In the first part we discussed the origin of the Forex Fibonacci sequence, which was originally presented along with the Hindu–Arabic numeral system in the book ‘Liber Abaci’ by Fibonacci. Fibonacci’s sequence: 0, 1, 1, 2, 3, 5, 8, 13, 21, 34, 55, 89, 144, 233, 377, etc., creates the ‘Golden Ratio’ (φ=1.618), such as 8/13 = 61.53%.
23.6%, 38.2%, 50%, and 61.8% Fibonacci levels play key roles in financial markets, used to identify strategic points for market entries and stop losses.
To begin with, let’s take a look at the Bitcoin four-hour chart:
Here we can see that price was in a downtrend before bouncing and retracing exactly 38.2% of the move from high to low.
After reaching the 38.2% Fibonacci level, the price reversed and traded lower, the direction of the overriding trend.
Looking at the chart you can see there are several different retracement levels marked: 23.6%, 38.2%, 50% and 61.8%
They all represent potential resistance levels in the context of a retracement of the down move. As such these levels all represent potential entry points to rejoin the down trend. This means we have four potential reversal points to enter the market. But which level should you choose?
This is where knowledge of technical indicators and price action can help you.
Looking at the chart above, we can see that the stochastic oscillator gave us a clue that the market was going to reverse. Stochastics were above the 80 level and curving lower, which is a bearish indicator.
So, with price up at the 38.2% retracement level and stochastics giving a sell signal, we’re starting to build a good case for placing a sell order, or ‘going short’ as it is called in the trading industry.
A good trader is a bit like Sherlock Holmes, a detective building up a case based on multiple clues. We’ve uncovered two good clues for taking a short position, but we’re not done yet.
Zooming out for the bigger picture and looking at the daily chart above, we can see that the trend is broadly downward on this timeframe also.
This further supports the case for selling Bitcoin at the 38.2% Fibonacci retracement level.
For short positions (sell trades) we want to see that the market is in a downtrend across multiple time frames.
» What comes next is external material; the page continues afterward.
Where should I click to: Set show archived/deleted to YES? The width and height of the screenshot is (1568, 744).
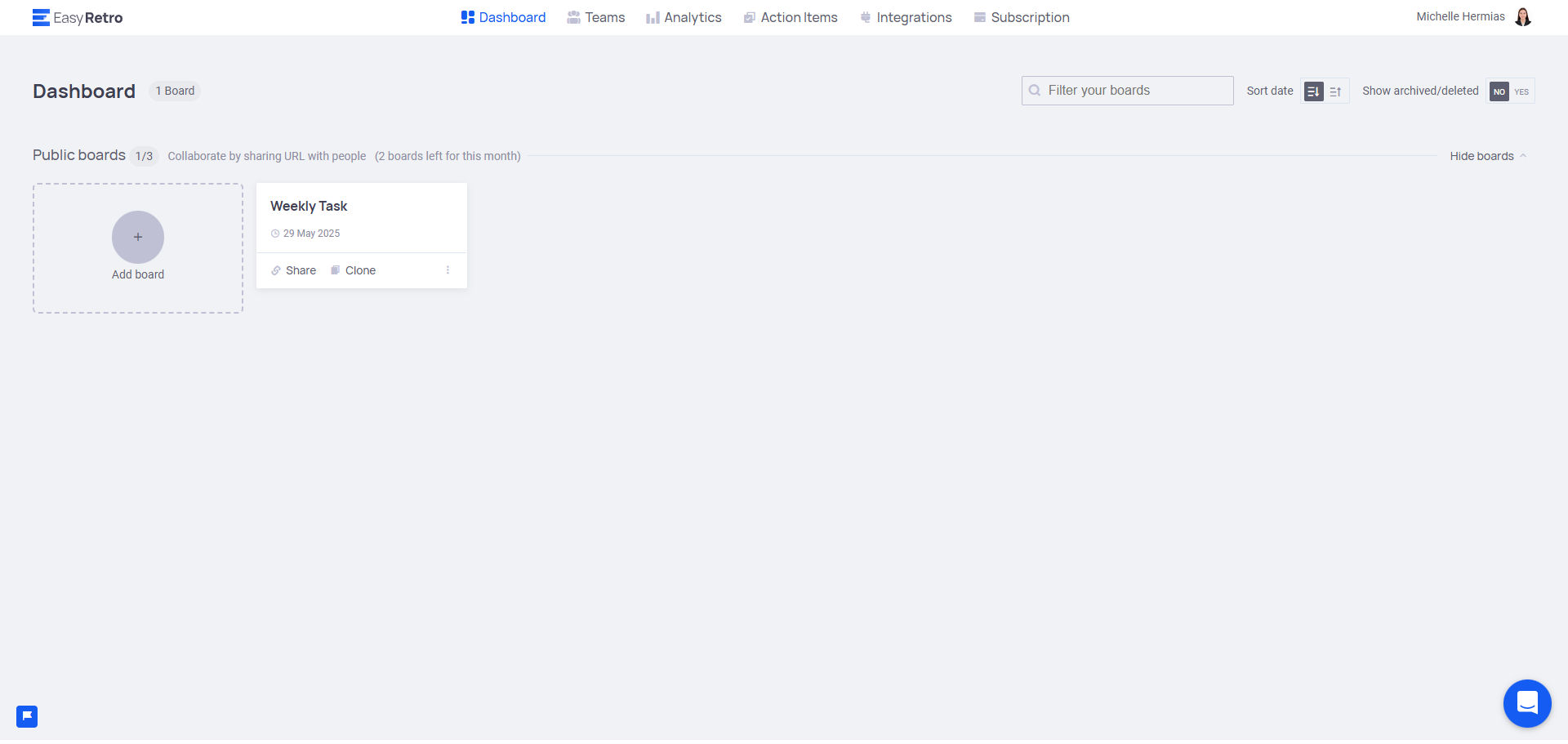click(x=1521, y=91)
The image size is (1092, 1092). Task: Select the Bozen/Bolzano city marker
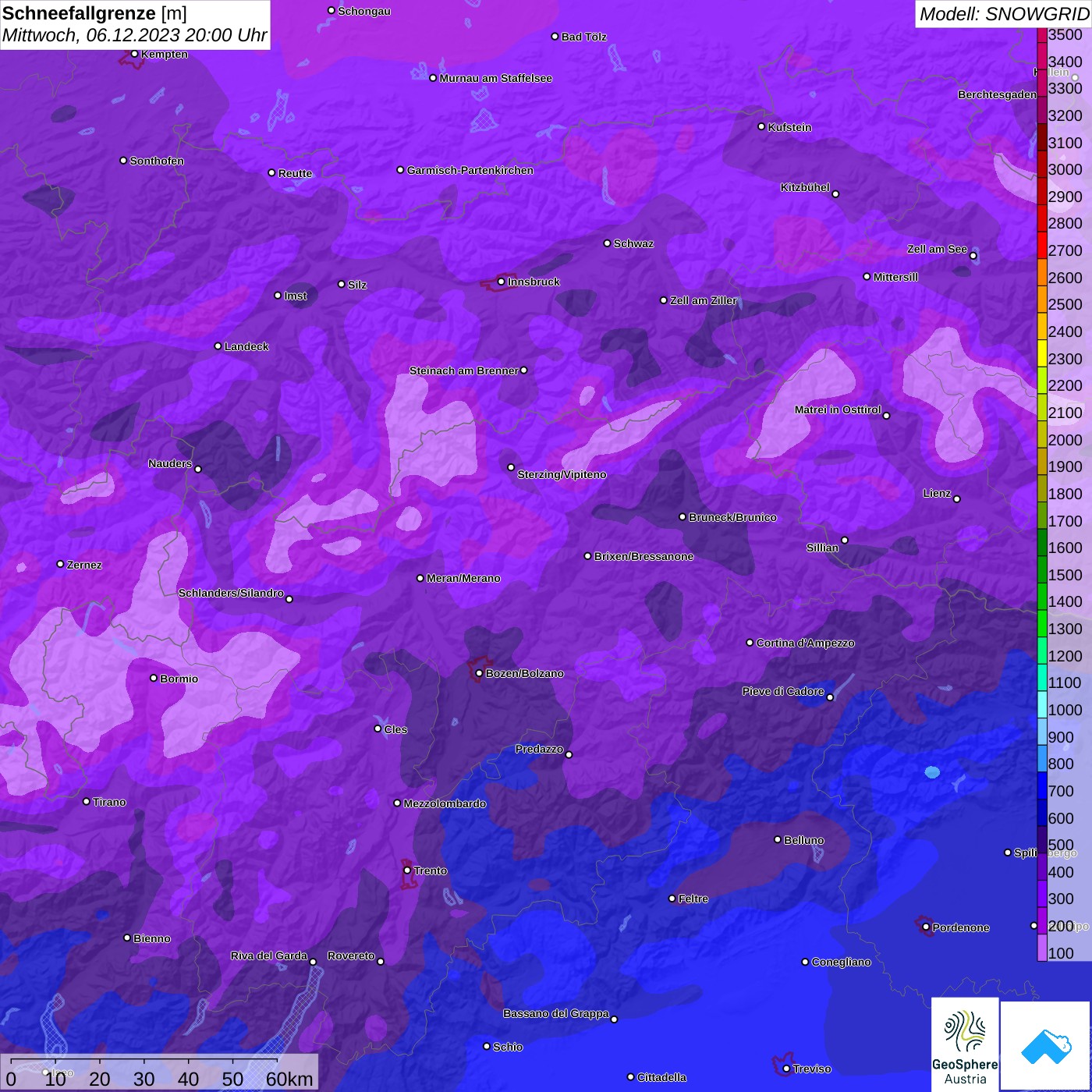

For long positions (buy trades) we want to see that the market is in an uptrend across multiple time frames.
The bounce off the Fibonacci level on the four-hour chart was a relatively large one. The 38.2% level was at 9119 and price sold off all the way down to 8190, a move of over $900.
This is a Forex strategy that can be applied across different time frames. For example, you could look for similar set-ups on a 30-minute chart, instead of the four-hour chart we’ve used as an example.
Keep in mind that on the shorter time frames you’ll get more signals but they will be less reliable.
Conversely, on the longer time frames you will get fewer signals but they will be more reliable.
To enter the Forex market at the Fibonacci retracement levels you can place a sell stop order (in the case of a retracement of a down move) or a buy stop order (in the case of a retracement of an up move). Alternatively, you could opt to place the orders manually with a market order when the price reaches the Fibonacci levels.
A good rule of thumb is to set a profit target of at least three times your risk. So on the Forex trade described above, we could have set our risk to $200 with a profit target of $600.
Fibonacci retracements will help to estimate support and resistance areas, but the best use of the tool you can get by combining it with other indicators and Forex strategies. For instance, you can take advantage of the stochastic oscillator to define a trend and price reversal. Fibonacci retracements are a trend-following instrument, and looking at the trend across multiple timeframes will obtain a more accurate forecast. Fibonacci retracements make a great confirmation tool and can ensure high probability trades in conjunction with strategies presented in this article. We hope you’ll find the best way to trade using Fibonacci retracements.